Quando sofro um infortúnio ou acidente no caminho para o trabalho, tenho que ter um seguro para suportar esse risco. O plano de benefícios da previdência (auxílios, aposentadoria e pensões) foi desenhado justamente para cobrir esses riscos. Assim, percebemos que previdência está diretamente relacionada ao mercado de trabalho, especialmente aquele formalizado. Sem trabalho formal não há previdência, e não há previdência sem o porquê dessa relação.

Outro aspecto refere-se à dinâmica demográfica da população brasileira. Ele afeta o mercado de trabalho, a economia e, consequentemente, a previdência. Se considerarmos que temos menos gente entrando no mercado de trabalho, é também menos gente contribuindo e esta dinâmica afeta diretamente o caixa do INSS.
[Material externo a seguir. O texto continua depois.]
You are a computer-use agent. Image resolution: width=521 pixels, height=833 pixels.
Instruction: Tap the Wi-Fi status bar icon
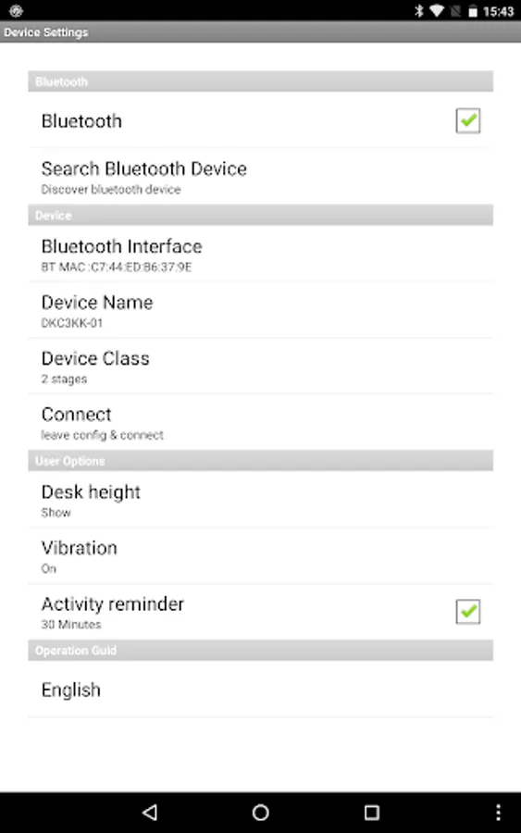(437, 10)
O atual modelo de financiamento da previdência é baseado em dois pilares, o regime de caixa e a solidariedade entre as gerações, assim, contribuições dos atuais trabalhadores são vertidas ao INSS para que sejam pagas as atuais aposentadorias, pensões e auxílios. Por esta razão, depende do aspecto demográfico e do mercado de trabalho, pois deve haver no mínimo quatro trabalhadores na ativa, empregados e contribuindo para a previdência para pagar o benefício do atual aposentado (inativo). Isto ocorre na expectativa que no futuro tenhamos o mesmo de número de trabalhadores para pagar a aposentadoria do atual contribuinte.

O Brasil está vivendo um momento crítico, o número de natalidade é menor e o tempo de sobrevida maior. É possível que no futuro não tenha gente o suficiente para pagar a aposentadoria dos trabalhadores que hoje estão na ativa.

A Previdência Social é um dos programas mais evoluídos que o ser humano fez para a proteção social. Passou-se por diversos conflitos e guerras para alcançar um modelo de ampla proteção social como este.”

Fernando Rodrigues

 

Por conta do problema demográfico e do envelhecimento da população, a reforma da previdência já é necessária ou ela será necessária no futuro?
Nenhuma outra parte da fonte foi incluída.